Walking through the sliding glass doors at 10:55 p.m. on a Monday, I found myself wondering if it would be a good shift or a bad shift. In emergency medicine, a “good shift” has to strike many delicate balances. It can’t be too busy, but it also can’t be too Q-Word-That-Must-Not-Be-Named. It should have some high acuity patients, but not so many that care becomes unmanageable. The staff and residents should be fun but should also work efficiently. On reflection, a “good shift” seemed to rely on many factors, all of which were outside my control.
After years of feeling at the mercy of all the external factors that determined how my shift went, I realized my thinking needed to change. The philosopher William James famously said: “I don’t sing because I’m happy. I’m happy because I sing.” I needed to learn to sing.

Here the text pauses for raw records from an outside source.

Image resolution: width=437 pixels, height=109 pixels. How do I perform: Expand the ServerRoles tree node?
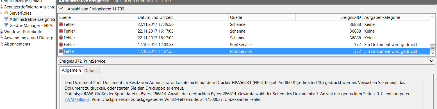1,13
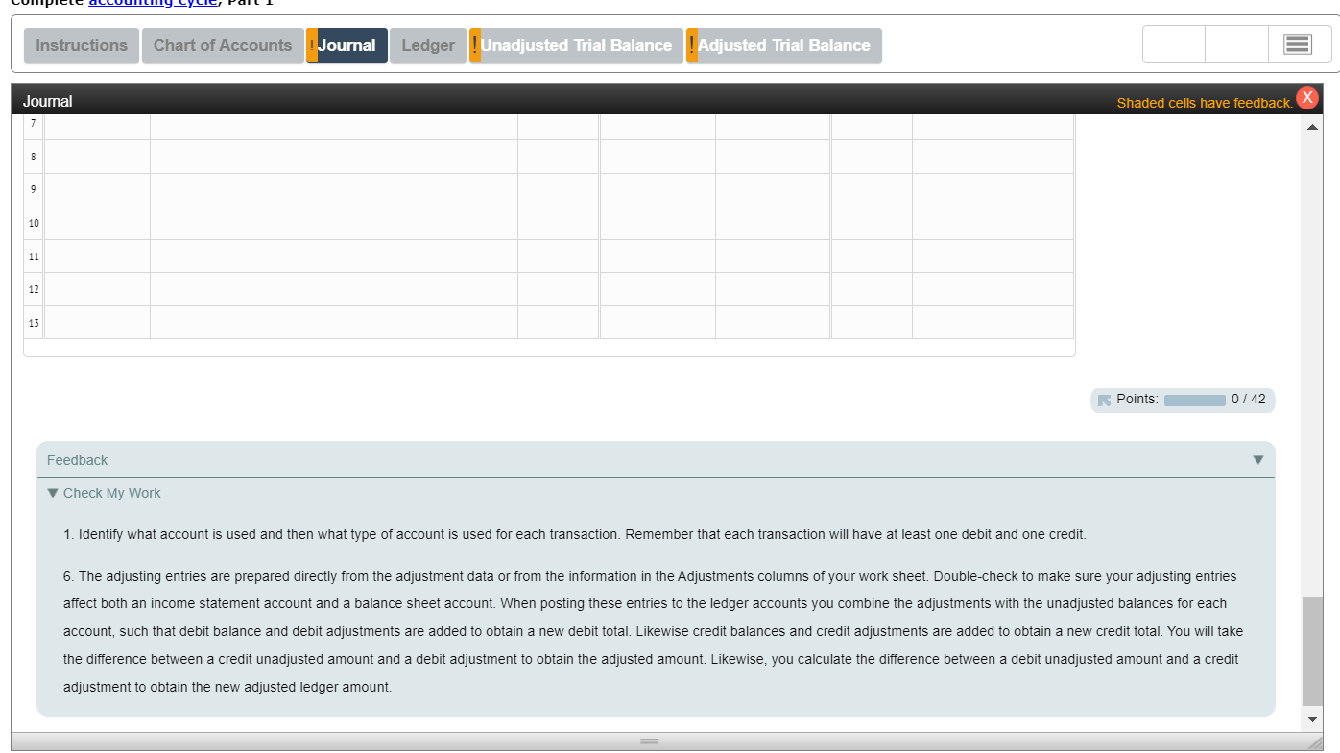Viewport: 1340px width, 753px height.
Task: Click the Points marker arrow icon
Action: [x=1106, y=400]
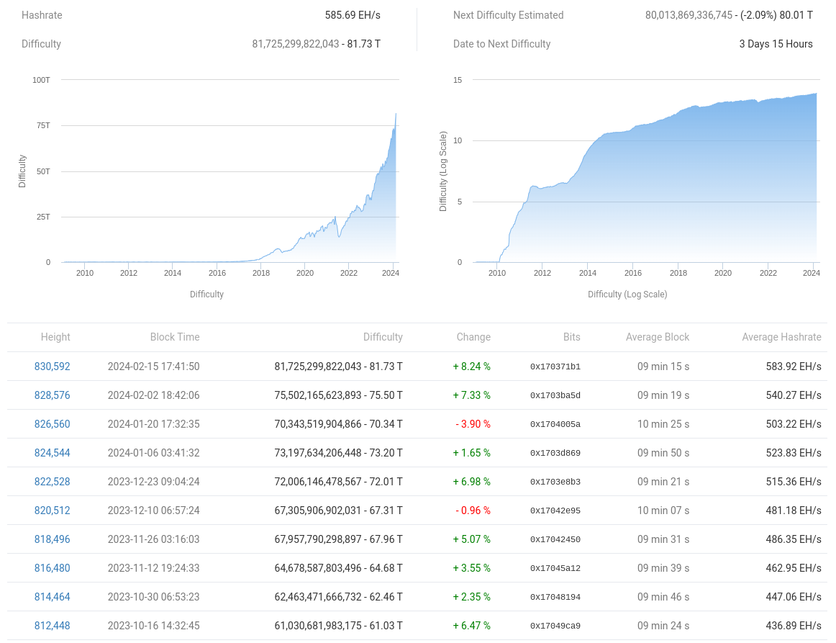Open block height 820,512 link
Viewport: 836px width, 643px height.
[x=53, y=511]
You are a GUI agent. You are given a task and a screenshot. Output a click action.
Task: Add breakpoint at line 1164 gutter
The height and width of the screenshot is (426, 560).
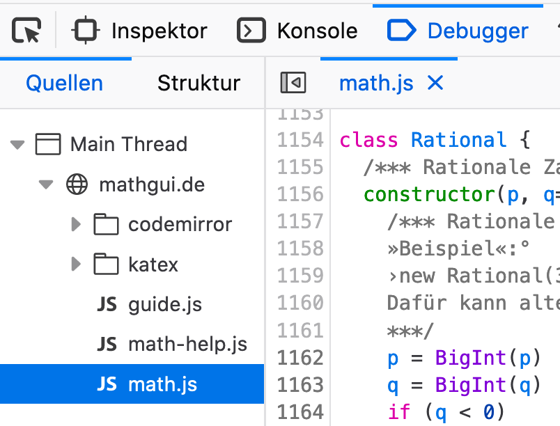pyautogui.click(x=300, y=412)
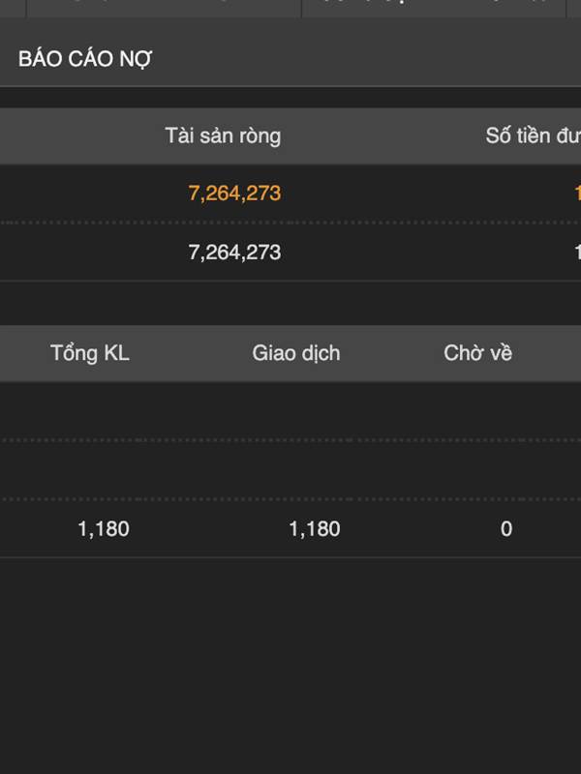Click the 0 value under Chờ về
The height and width of the screenshot is (774, 581).
pyautogui.click(x=506, y=529)
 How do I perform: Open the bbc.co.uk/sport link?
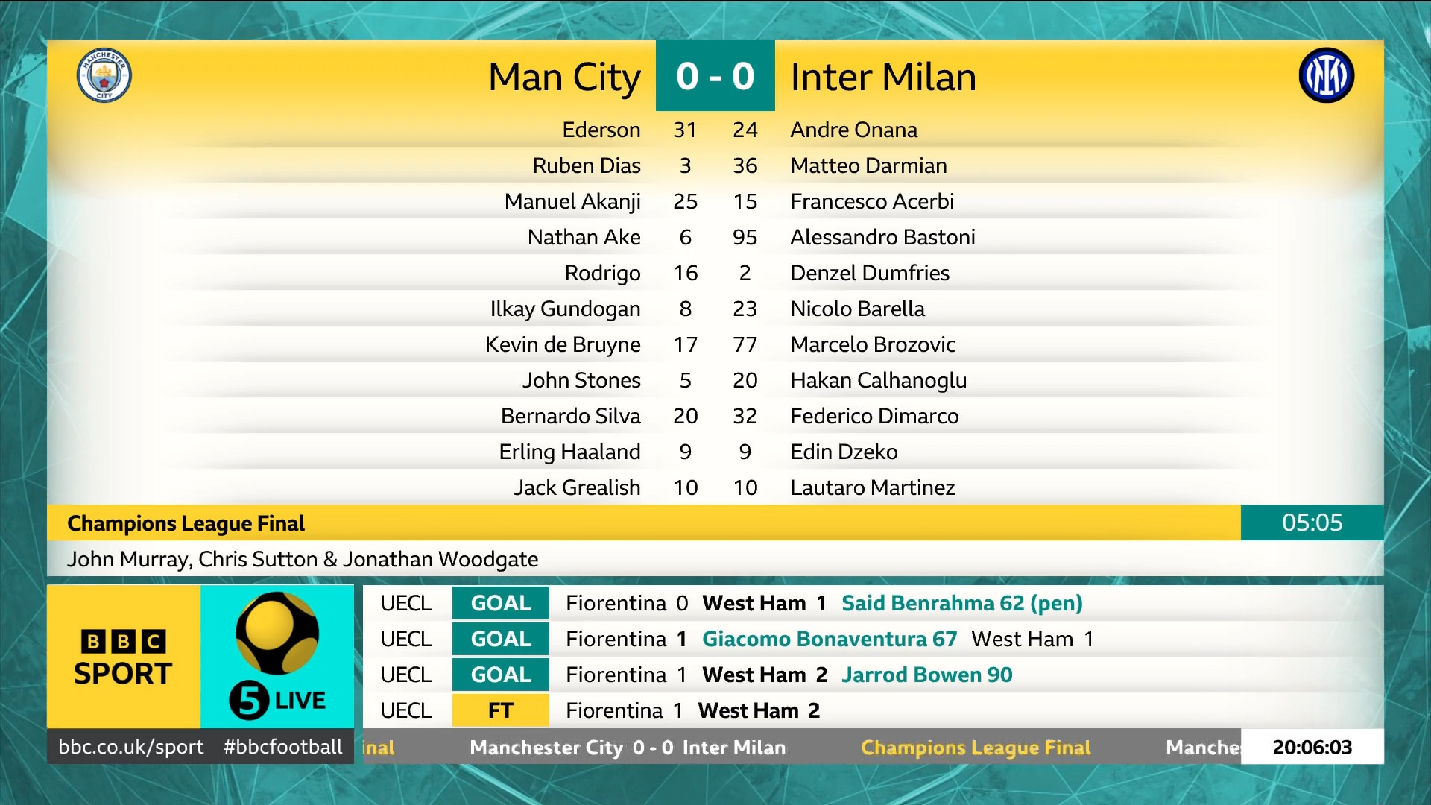131,747
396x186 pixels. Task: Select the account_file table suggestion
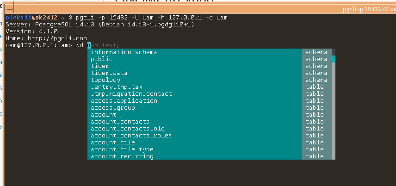point(113,143)

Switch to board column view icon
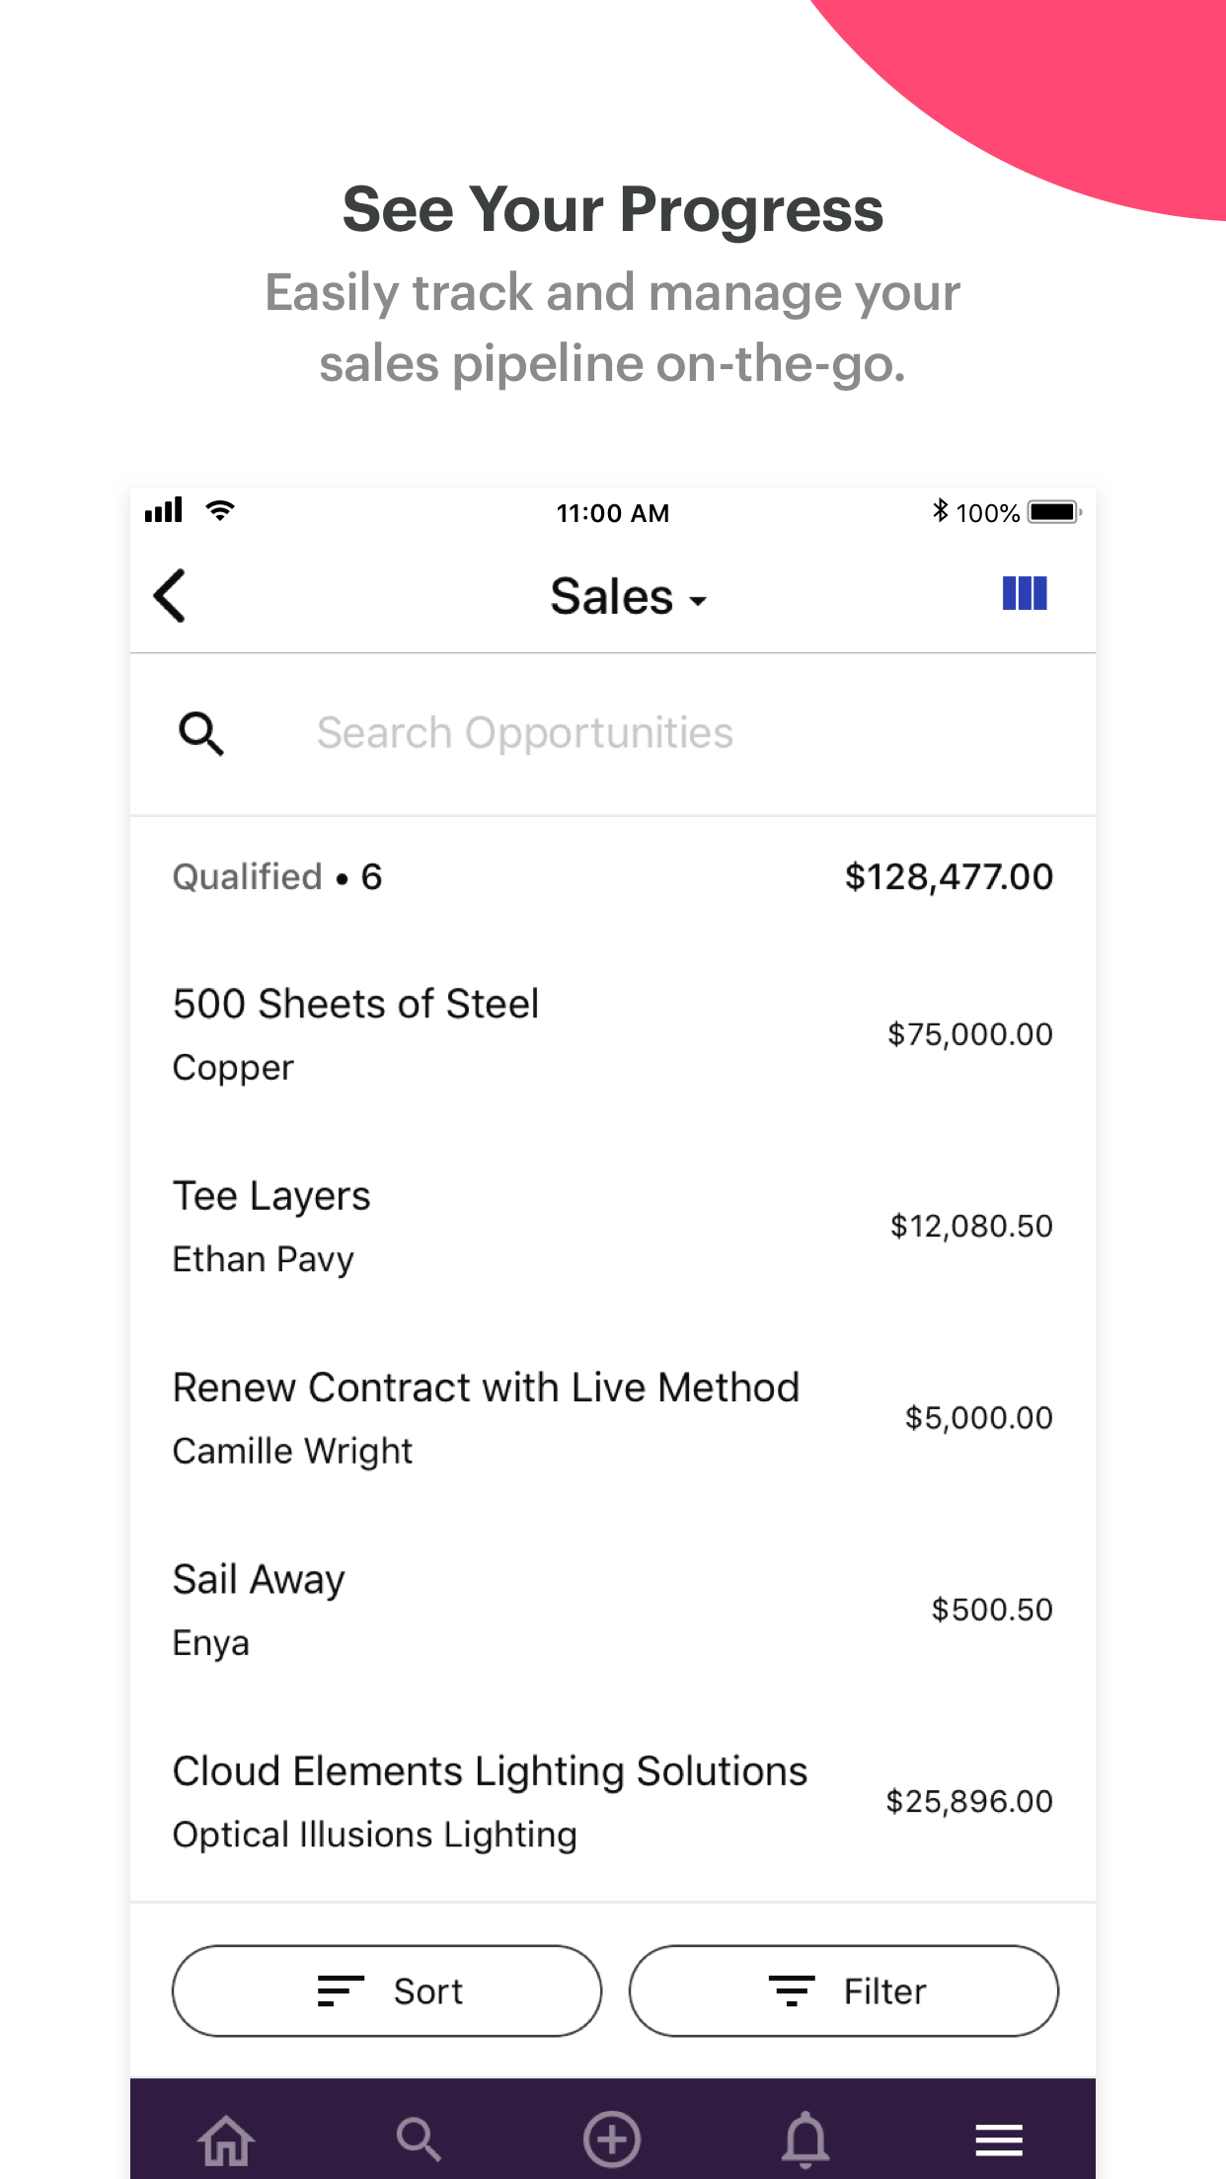coord(1024,594)
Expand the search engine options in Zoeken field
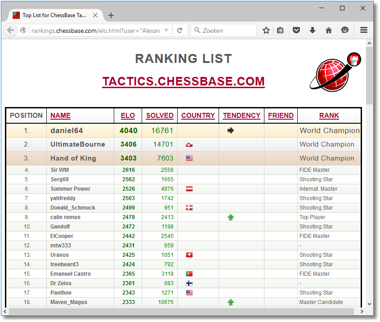The width and height of the screenshot is (380, 322). (x=197, y=30)
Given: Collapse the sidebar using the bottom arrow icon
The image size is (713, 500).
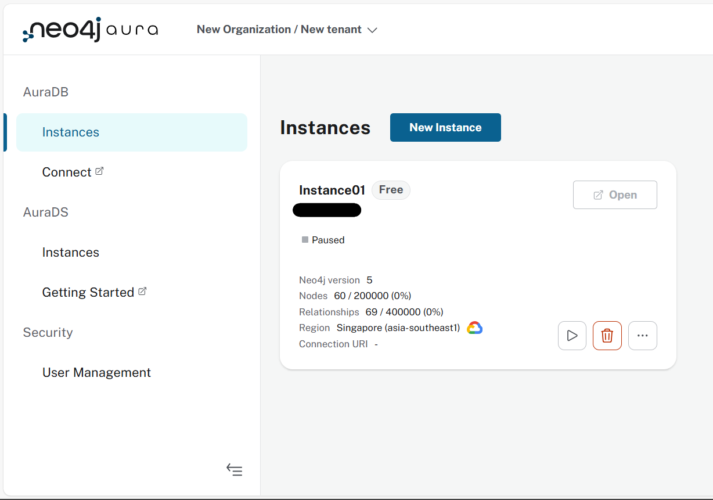Looking at the screenshot, I should click(235, 470).
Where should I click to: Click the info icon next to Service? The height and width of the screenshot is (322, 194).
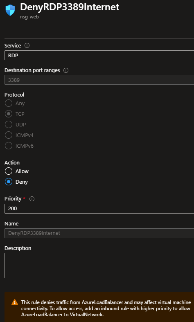(27, 45)
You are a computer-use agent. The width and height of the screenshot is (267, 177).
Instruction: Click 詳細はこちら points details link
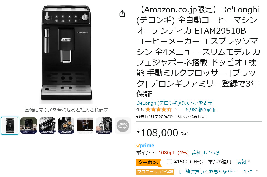(206, 152)
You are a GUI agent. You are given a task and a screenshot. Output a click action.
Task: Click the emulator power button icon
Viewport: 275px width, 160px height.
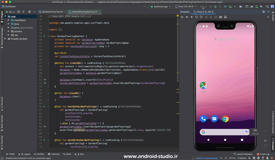pos(182,17)
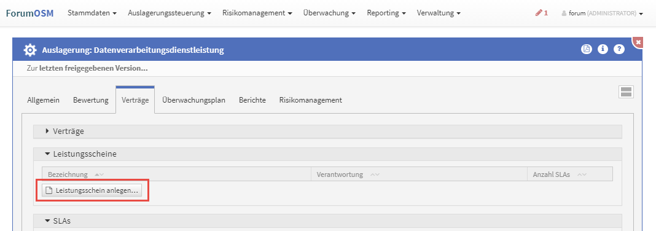656x231 pixels.
Task: Open the Risikomanagement menu in navbar
Action: (x=257, y=13)
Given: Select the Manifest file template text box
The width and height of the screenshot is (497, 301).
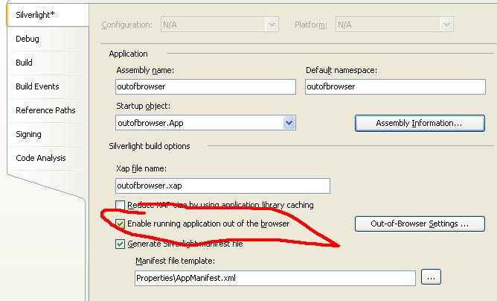Looking at the screenshot, I should [x=275, y=278].
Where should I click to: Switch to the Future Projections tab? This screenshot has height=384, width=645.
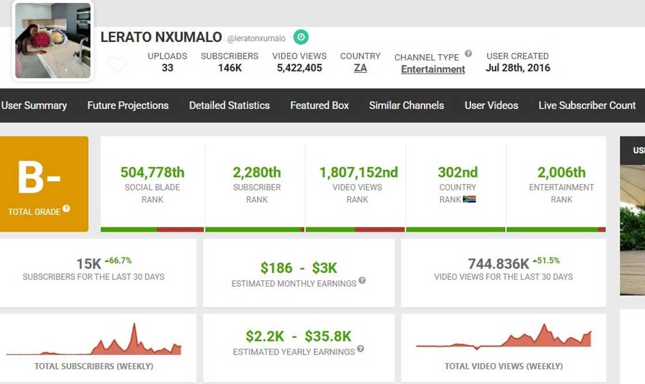click(x=128, y=105)
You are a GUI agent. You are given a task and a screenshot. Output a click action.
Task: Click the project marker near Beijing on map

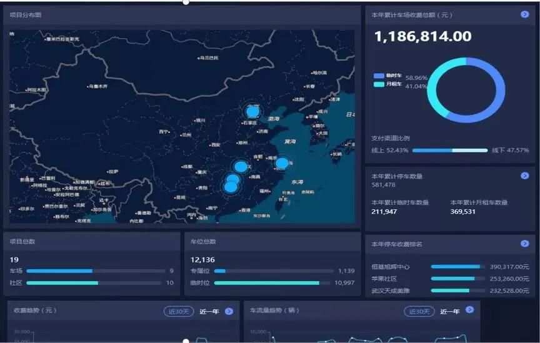[253, 112]
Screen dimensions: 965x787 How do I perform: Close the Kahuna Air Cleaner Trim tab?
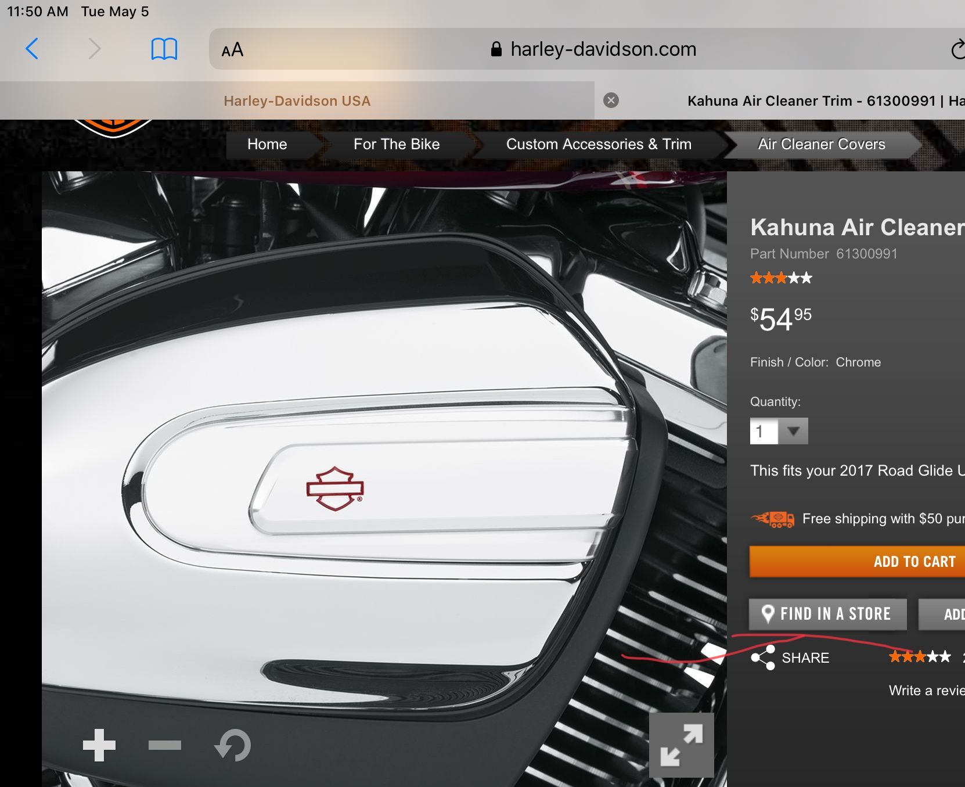[611, 100]
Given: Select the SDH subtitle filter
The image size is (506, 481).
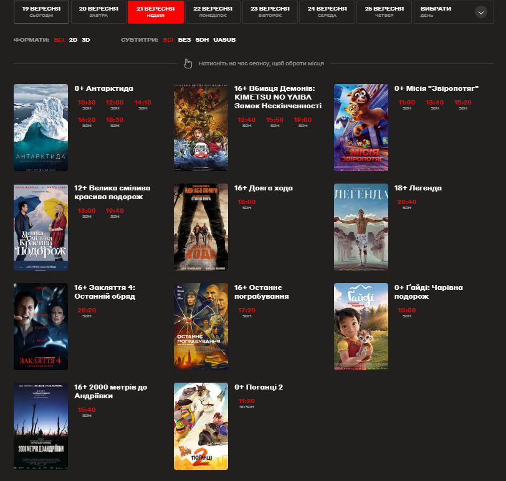Looking at the screenshot, I should click(202, 40).
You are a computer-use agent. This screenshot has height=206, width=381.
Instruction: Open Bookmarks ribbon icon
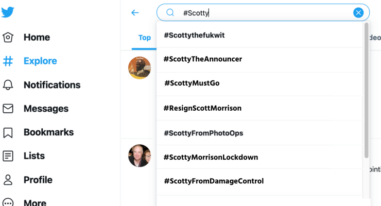[x=8, y=132]
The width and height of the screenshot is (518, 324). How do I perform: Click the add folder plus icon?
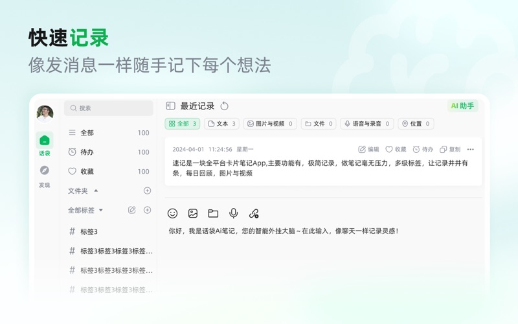[x=147, y=191]
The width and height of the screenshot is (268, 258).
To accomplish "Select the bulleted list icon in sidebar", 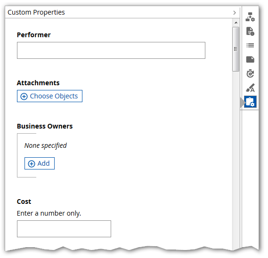I will coord(250,46).
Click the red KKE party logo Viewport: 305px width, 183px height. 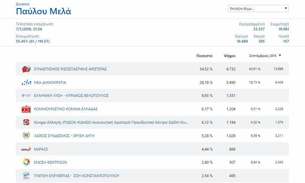(26, 109)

To understand how to create good shifts irrespective of external factors, I turned to the ancient philosophy of Stoicism. One of its core tenets is that we must focus on what is within our control. Epictetus said: “Happiness and freedom begin with a clear understanding of one principle: Some things are within our control, and some things are not. It is only after you have faced up to this fundamental rule and learned to distinguish between what you can and can’t control that inner tranquility and outer effectiveness become possible.”
Too often, we ignore his admonitions, and we focus our efforts on things that are outside our control while paradoxically relinquishing control of things that are within our control. Things within our control, per the Stoics, are our own thoughts, emotions, and actions. We relinquish control of them by allowing our emotions to be unduly affected by external things. “That person said something that made me upset,” or “I’m angry because I couldn’t get something I needed.” On the other hand, we try to control things that are outside our circle of control, such as other people’s actions or opinions, politics, coronavirus, or even the weather. We try to control them in our minds by resisting their presence, continuously wishing them away, or perseverating that they should be different. In order to have the inner tranquility and outer effectiveness Epictetus encouraged, we must give up the fiction that we can control things outside ourselves and maintain better control of ourselves.
Here are three practical steps:
1. Maintain agency over what you do have control over. Agency means taking rather than abdicating responsibility for your thoughts and emotions. You can also think of agency as power. If you prime individuals to feel powerful, they show greater “executive functioning, optimism, creativity, authenticity, the ability to self-regulate, and performance.” When you give up control of your own thoughts and feelings, you are giving up your own power. As Seneca said: “He is most powerful who has power over himself.” By claiming ownership over your own thoughts and feelings, you are accepting that whether you have a good shift or not is entirely up to you, not external things.
2. Even out your standard deviation and raise your mean. Imagine a graph of your personal shift quality vs. time. Some shifts are truly terrible. Others are fantastic. Most shifts, however, fall within two standard deviations of our mean. By choosing to make most shifts a “good” one, it does not mean artificially trying to like the terrible shifts. Instead, it means smoothing out the variation and raising the mean itself.
3. Change your own mind. Shifts are difficult. They often consist of an eight or 12-hour exercise in tolerating a continuous stream of small frustrations, insults, barriers, and setbacks. The Stoics have many provocative things to say about enduring hardships. Marcus Aurelius wrote: “Ask: What is so unbearable about this situation? Why can’t you endure it? You will be embarrassed to answer.” Seneca said that: “To bear trials with a calm mind robs misfortune of its strength and burden.” The only way to be able to decide to have a good shift is by changing our own minds.
We can change our minds by employing a practice the Stoics called meditation, which is similar to cognitive therapy. Stoic meditation consists of becoming actively aware of one’s thoughts, analyzing them, selecting the thoughts we wish to entertain, and rejecting futile thoughts. At 2 a.m., when I am unable to get a patient a ride back to her nursing facility, the thought “I should be able to get the patient home” is futile and leads only to frustration. The thought “this should have been fixed already” is useful only if it leads us to action to fix it, but on its own is a waste of precious cognitive bandwidth. Entertaining futile thoughts leads to a sense of learned helplessness that reduces our ability to think creatively and solve problems.
Perhaps the most shocking of Aurelius’s statements on enduring hardships is this: “If it’s endurable, then endure it. If it’s not endurable, then stop complaining. Your destruction will mean its end as well.” The ED, the challenges of providing health care within a broken system, and patients in need of help will be here long after each of us. We must endure the challenges while we also work to remedy the problems.
Finally, Aurelius wrote: “The mind adapts and converts to its own purposes the obstacle to our acting. The impediment to action advances action. What stands in the way becomes the way.” When we work to overcome a challenge, we gain the inner tranquility and outer effectiveness that were the things we needed most in the first place. By managing our minds, we can repurpose obstacles into opportunities to build strength.
This is my challenge to you: Maintain ownership over the things that are in your control. Choose your thoughts intentionally. Raise your mean and decide to measure the goodness of a shift not by the external circumstances you face but by your attitude in the face of those circumstances. Then, and only then, will a good shift be something you create, not something you hope for.